» **Instrucciones**
**1.** Reproduce del texto sobre el amor de Dios el tramo que va desde "No habrá día" hasta "no apagarse nunca.".
**2.** Responde, según el texto sobre el amor de Dios:
(a) ¿A quiénes ha sido revelado el misterio del amor de Dios?
(b) ¿Con qué se compara el amor de Dios por ser estable y seguro?
(c) ¿Qué grita el hombre al que el Señor ofrece la roca de su amor?

**** Texto propuesto

No habrá día de nuestra vida en el que cesemos de ser una preocupación para el corazón de Dios. Dios siempre se preocupa por nosotros y camina con nosotros. ¿Y por qué hace esto? Simplemente porque nos ama. ¿Está entendido esto? ¡Él nos ama! No nos abandonará en el tiempo de la prueba y de la oscuridad. Esta certeza pide anidarse en nuestra alma para no apagarse nunca.
El misterio del amor de Dios no ha sido revelado a los sabios e inteligentes, sino a los pequeños (Lc 10:21; Mt 11:25–26). Por lo tanto, la enseñanza más profunda que estamos llamados a transmitir y la certeza más segura para salir de la duda, es el amor de Dios con el cual hemos sido amados (1 Jn 4:10). Un amor grande, gratuito y dado para siempre. ¡Dios nunca da marcha atrás con su amor! Sigue siempre hacia adelante y espera.
Recordemos esto en nuestra vida de cristianos: Dios nos espera siempre, aun cuando nos hayamos alejado. Él nunca está lejos, y si volvemos a él, está preparado para abrazarnos.
El amor de Dios es estable y seguro, como las costas rocosas que protegen de la violencia de las olas. Jesús manifiesta [este amor] en el milagro narrado por el Evangelio, cuando aplaca la tempestad, ordenando al viento y al mar (Mc 4:41). Los discípulos tienen miedo porque se dan cuenta de que quizás no sobrevivirán la tempestad, pero Jesús abre sus corazones a la valentía de la fe. Ante el hombre que grita “No puedo más”, el Señor le ofrece la roca de su amor, a la cual cada uno puede aferrarse seguro de que no caerá. ¡Cuántas veces sentimos que no podemos más! Pero él está a nuestro lado con la mano y el corazón abierto.

********
**** Datos proporcionados

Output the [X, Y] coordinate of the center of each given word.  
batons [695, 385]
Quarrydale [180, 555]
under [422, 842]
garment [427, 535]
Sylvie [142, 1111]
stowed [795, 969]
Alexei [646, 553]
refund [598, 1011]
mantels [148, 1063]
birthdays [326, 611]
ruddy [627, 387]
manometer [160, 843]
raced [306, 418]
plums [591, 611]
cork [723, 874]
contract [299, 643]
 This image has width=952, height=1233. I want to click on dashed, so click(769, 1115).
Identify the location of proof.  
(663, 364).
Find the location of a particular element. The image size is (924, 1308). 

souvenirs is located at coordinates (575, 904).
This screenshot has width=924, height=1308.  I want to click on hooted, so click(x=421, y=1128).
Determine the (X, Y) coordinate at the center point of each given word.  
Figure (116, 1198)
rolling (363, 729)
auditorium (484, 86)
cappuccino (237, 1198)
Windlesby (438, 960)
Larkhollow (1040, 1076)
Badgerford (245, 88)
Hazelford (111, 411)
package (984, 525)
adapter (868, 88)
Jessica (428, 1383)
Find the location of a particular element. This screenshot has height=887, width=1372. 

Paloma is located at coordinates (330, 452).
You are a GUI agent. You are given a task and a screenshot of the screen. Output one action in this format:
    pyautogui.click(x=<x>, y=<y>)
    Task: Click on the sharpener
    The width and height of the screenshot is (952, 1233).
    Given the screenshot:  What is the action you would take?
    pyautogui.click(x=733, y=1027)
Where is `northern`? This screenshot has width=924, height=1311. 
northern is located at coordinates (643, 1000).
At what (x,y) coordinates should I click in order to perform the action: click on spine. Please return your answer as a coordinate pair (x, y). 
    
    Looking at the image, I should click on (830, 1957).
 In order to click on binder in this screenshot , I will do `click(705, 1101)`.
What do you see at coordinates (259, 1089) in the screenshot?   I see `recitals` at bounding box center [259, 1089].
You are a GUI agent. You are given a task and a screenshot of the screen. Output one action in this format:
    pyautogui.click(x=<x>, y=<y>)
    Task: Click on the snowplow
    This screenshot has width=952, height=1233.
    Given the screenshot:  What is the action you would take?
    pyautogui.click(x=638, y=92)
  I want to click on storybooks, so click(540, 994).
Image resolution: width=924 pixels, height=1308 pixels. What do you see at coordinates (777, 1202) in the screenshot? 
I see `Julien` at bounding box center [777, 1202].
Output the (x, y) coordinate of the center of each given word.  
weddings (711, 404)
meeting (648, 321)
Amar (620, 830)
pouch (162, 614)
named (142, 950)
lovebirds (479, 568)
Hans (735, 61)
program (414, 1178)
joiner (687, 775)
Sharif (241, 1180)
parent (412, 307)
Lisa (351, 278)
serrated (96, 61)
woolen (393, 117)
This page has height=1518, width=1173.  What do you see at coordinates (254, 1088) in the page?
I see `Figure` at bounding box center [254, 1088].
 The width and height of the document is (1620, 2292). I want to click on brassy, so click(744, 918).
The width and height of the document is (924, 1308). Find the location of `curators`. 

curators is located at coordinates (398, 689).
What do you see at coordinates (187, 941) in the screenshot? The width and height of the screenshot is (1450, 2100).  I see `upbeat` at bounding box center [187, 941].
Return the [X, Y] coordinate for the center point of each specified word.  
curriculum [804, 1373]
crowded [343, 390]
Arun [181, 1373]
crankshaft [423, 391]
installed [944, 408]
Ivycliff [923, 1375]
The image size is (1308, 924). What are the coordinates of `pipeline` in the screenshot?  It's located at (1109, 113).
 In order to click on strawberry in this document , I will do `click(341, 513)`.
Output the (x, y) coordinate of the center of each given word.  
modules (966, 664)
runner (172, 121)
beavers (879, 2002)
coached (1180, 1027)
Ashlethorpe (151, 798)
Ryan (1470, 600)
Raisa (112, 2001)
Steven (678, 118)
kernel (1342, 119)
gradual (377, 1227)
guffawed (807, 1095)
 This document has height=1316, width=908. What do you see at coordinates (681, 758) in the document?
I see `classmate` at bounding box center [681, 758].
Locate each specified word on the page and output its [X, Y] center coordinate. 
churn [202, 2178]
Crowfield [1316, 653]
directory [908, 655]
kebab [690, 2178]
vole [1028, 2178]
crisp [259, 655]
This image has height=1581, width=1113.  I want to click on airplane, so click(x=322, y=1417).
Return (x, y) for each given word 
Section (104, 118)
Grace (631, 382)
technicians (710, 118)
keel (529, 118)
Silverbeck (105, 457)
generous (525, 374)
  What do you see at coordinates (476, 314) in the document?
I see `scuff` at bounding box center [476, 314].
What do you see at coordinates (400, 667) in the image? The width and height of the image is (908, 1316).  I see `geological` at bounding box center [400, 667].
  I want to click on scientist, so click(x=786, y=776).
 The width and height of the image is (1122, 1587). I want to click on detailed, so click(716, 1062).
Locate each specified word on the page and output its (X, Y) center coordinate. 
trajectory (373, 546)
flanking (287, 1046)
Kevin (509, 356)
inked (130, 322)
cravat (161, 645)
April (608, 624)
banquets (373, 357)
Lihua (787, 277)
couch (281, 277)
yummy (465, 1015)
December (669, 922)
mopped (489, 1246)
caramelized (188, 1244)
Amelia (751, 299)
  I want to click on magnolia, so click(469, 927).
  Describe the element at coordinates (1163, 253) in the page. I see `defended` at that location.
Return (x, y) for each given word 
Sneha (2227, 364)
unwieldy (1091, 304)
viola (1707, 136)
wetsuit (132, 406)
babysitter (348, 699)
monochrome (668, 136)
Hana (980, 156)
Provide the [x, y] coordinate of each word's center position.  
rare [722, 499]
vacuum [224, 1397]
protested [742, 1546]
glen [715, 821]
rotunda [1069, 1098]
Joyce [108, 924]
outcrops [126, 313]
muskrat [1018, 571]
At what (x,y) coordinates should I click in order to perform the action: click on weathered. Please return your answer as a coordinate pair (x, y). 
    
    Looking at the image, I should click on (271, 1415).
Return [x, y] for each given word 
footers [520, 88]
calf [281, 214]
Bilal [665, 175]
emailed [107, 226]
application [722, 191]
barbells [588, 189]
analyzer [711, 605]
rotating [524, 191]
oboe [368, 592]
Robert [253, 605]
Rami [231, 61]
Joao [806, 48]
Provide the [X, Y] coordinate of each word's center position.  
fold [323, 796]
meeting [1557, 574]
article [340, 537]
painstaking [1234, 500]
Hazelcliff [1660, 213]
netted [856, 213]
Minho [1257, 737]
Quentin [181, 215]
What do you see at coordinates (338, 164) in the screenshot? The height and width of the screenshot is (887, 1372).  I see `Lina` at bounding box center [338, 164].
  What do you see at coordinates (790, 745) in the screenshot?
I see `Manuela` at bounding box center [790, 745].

********

» **Respuestas desarrolladas**
**1.**
No habrá día de nuestra vida en el que cesemos de ser una preocupación para el corazón de Dios. Dios siempre se preocupa por nosotros y camina con nosotros. ¿Y por qué hace esto? Simplemente porque nos ama. ¿Está entendido esto? ¡Él nos ama! No nos abandonará en el tiempo de la prueba y de la oscuridad. Esta certeza pide anidarse en nuestra alma para no apagarse nunca.

**2.**
(a) A los pequeños, no a los sabios e inteligentes.
(b) Con las costas rocosas que protegen de la violencia de las olas.
(c) "No puedo más".